Güralp, yaşadığımız iç sıkıntılarını çok iyi gözlemlemiş. Sosyal medyayı aktif kullandığından olsa gerek, kitabı okurken tam da duymaya ihtiyacım olan şeyleri okudum ve bu bana çok iyi geldi. Üstelik kalemi o kadar samimi ki her yazısında sanki bir kahve eşliğinde sohbet ediyoruz gibi hissettiriyor. Geçmişinden anıları yalın bir dille bizlere anlatmış, okurken cevap veresiniz geliyor. Bu yüzden kitaplarına hiç yazı yazmayan ben, kitabı çeşitli notlarla doldurdum. Hatta bir iki kısmı sınıfta öğrencilerime anlattım, kitaptaki birkaç şarkıyı dinledik beraber.
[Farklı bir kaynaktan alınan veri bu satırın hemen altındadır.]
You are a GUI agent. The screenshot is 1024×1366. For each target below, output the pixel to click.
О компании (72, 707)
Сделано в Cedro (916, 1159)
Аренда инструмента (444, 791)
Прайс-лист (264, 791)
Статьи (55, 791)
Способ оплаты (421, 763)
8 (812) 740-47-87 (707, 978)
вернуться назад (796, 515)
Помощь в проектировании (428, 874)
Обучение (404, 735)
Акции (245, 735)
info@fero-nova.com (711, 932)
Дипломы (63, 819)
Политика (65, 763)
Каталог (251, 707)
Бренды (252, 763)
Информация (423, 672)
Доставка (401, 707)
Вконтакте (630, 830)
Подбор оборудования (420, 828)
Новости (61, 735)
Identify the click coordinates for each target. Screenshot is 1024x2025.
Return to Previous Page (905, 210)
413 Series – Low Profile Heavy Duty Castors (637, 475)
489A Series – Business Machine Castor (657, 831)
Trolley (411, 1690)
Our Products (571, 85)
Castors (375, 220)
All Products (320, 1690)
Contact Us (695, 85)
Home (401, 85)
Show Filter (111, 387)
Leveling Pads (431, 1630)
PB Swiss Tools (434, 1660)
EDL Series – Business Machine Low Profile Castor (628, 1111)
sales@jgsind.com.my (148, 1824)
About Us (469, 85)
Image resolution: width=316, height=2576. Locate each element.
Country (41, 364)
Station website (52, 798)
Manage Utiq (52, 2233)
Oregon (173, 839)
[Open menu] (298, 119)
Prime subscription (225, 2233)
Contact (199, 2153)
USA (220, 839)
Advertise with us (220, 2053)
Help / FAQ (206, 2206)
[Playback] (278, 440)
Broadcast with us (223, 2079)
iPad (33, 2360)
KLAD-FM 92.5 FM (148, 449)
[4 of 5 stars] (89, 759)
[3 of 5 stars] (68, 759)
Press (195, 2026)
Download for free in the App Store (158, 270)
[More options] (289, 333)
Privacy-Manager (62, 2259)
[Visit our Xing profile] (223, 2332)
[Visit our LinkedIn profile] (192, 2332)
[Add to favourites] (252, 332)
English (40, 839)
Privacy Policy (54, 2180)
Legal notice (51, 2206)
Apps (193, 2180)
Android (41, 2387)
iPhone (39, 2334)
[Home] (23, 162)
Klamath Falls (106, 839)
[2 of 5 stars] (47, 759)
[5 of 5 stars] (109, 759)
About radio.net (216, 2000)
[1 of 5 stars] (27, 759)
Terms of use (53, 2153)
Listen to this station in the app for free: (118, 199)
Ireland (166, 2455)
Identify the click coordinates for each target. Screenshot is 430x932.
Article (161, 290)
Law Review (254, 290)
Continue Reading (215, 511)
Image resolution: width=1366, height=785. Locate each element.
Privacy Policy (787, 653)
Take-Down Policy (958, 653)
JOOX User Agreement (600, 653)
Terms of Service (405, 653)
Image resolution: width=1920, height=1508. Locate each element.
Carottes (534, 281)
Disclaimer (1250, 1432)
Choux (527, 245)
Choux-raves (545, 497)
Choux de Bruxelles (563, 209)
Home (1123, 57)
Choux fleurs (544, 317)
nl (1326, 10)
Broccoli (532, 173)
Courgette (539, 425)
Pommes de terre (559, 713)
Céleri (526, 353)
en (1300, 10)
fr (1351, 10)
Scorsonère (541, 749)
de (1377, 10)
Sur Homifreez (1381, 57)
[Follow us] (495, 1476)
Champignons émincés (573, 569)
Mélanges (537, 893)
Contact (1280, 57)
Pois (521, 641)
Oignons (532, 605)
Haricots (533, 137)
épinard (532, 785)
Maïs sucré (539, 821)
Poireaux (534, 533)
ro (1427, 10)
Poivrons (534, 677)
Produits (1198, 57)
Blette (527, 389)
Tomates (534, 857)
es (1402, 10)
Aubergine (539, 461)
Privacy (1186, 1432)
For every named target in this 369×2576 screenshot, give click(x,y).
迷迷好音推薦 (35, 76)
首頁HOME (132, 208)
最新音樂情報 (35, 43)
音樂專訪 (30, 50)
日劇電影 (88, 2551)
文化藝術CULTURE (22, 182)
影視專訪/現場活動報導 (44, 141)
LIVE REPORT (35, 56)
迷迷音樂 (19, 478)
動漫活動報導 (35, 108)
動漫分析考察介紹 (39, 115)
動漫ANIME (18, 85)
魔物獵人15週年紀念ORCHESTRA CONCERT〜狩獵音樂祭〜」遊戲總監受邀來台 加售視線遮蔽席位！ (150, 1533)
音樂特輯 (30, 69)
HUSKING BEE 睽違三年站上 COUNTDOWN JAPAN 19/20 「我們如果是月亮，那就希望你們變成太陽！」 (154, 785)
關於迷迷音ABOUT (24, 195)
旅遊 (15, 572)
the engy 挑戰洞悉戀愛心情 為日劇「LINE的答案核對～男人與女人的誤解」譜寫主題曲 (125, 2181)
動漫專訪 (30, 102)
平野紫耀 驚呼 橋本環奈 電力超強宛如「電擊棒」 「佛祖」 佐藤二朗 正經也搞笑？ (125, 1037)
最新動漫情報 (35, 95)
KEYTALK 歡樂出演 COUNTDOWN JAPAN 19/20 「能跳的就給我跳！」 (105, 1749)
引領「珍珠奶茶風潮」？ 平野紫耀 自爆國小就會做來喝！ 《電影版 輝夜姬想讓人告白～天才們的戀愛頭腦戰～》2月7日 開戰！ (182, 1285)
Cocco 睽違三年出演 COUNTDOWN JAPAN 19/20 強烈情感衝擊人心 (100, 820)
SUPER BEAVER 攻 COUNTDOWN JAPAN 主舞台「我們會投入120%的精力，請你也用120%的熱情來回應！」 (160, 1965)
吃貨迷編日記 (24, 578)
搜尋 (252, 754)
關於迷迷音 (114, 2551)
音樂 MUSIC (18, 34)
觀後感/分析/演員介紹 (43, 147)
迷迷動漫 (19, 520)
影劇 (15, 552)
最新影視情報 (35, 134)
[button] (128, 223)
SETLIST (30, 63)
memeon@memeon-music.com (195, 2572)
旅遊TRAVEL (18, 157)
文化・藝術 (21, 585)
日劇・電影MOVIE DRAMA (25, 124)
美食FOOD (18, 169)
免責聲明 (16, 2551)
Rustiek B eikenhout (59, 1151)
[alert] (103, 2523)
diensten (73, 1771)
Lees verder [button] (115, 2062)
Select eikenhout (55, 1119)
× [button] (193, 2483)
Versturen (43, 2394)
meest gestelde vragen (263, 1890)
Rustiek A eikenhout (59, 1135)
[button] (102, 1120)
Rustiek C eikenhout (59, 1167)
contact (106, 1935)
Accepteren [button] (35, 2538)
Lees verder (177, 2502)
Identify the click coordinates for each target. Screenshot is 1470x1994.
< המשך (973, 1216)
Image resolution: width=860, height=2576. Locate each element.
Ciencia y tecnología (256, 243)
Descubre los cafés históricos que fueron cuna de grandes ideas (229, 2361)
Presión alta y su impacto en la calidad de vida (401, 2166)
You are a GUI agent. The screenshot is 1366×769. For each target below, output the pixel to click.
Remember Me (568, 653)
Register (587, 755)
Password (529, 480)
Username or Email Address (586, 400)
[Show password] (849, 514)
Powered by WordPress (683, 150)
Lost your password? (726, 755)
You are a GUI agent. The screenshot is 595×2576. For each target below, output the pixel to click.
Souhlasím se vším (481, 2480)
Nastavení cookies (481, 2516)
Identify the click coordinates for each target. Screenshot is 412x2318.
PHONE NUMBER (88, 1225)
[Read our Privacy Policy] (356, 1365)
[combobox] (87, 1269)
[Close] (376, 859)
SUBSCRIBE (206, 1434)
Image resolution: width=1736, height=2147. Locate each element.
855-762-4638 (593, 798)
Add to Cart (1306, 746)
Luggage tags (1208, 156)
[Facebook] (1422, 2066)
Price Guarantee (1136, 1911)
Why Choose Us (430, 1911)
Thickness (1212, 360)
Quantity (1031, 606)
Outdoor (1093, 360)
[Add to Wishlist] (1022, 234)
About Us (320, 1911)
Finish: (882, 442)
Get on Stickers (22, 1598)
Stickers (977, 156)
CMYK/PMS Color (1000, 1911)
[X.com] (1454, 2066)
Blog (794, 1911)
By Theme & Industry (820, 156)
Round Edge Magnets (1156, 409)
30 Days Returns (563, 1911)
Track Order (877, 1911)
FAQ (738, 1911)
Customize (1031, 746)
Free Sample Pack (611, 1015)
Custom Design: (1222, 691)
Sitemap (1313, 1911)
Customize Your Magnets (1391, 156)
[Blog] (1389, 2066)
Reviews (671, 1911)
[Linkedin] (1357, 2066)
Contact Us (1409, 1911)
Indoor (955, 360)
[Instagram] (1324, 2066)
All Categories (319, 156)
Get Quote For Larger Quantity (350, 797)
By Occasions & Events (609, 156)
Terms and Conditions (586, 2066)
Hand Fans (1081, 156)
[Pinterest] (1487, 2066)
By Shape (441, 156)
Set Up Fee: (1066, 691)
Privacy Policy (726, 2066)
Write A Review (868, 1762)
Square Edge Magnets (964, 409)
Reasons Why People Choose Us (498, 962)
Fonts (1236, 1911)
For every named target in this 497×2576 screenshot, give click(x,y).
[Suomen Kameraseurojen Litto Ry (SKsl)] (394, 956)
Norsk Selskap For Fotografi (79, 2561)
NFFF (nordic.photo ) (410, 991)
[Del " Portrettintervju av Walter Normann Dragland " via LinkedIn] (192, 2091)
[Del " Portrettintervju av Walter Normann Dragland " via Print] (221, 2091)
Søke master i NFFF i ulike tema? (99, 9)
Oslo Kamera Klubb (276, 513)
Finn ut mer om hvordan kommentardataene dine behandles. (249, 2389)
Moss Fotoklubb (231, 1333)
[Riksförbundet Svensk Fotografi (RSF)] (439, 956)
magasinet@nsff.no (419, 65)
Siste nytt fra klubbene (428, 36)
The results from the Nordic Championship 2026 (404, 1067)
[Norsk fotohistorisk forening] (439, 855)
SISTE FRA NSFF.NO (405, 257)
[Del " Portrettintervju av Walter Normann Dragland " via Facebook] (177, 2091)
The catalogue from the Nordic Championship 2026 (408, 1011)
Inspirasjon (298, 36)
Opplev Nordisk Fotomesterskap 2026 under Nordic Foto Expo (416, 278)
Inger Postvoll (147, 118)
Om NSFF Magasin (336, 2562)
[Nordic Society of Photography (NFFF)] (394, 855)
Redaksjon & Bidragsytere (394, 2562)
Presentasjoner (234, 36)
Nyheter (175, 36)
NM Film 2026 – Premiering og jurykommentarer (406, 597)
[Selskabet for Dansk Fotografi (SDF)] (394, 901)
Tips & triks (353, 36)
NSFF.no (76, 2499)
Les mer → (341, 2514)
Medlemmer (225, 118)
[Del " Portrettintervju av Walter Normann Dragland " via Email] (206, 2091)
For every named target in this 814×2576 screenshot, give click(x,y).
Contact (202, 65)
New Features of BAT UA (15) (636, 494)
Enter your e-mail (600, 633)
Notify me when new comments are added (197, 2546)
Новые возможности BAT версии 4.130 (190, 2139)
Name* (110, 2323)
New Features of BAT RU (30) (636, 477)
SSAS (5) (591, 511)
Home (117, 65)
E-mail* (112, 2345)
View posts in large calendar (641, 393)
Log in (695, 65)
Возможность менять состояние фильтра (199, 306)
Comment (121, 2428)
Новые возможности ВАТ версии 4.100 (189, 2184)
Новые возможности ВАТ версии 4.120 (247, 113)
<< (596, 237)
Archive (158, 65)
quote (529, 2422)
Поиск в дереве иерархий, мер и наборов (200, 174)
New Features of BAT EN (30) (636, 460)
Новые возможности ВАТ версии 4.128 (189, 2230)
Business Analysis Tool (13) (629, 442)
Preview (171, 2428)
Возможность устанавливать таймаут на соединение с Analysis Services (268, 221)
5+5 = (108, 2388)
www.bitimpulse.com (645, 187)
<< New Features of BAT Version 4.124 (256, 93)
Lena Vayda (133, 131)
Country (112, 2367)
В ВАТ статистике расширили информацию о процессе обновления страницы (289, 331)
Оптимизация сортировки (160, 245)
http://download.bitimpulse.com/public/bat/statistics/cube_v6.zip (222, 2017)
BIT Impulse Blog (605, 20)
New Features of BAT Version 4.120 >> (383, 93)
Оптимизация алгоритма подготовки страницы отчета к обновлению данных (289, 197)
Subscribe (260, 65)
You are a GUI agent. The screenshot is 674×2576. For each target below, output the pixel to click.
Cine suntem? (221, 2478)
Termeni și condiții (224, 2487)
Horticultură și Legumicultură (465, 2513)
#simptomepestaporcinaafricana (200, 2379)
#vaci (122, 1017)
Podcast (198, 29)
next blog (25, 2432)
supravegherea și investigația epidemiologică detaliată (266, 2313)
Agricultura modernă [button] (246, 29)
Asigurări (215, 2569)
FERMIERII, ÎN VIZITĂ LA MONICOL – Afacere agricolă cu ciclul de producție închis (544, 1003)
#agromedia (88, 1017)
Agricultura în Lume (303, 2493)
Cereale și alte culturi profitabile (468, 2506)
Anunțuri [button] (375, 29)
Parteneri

“Özümüzde bir yerlerde yatan, ölümsüz bir iyilik ve zarif bir güzellik var. Bizden giden ya da bizim geride bıraktığımız insanlar bile hiç üzülüp ağlamasın, hep gülsün istemişiz. Başka hangi dilde insanlara ayrılırken, “Güle güle” denir bilmiyorum. Yeni başlayan ne varsa sadece “Hoş geldin” değil, “Güle güle” de demek istiyorum. Güle güle gelsin, güle güle geçsin, güle güle gitsin… Hepimiz için bunu diliyorum.” (Sayfa 24)
İyi Hissettiren Yazılar mutlaka okumanız gereken, ihtiyacınız olduğunun farkında olmadığınız bir kitap. Üstelik Yiğit Güralp’le tanışmak için de birebir. Özenle bir araya getirilmiş bu yazılardan mahrum kalmanızı istemem. Güralp, edebiyat yolculuğuna hız kesmeden devam edecekmiş, bu da çok sevindirici bir haber. Umarım bir an önce onun kaleminden bir roman da okuruz. Domino taşlarının yeni başlangıçları tetikleyeceğinden şüphem yok.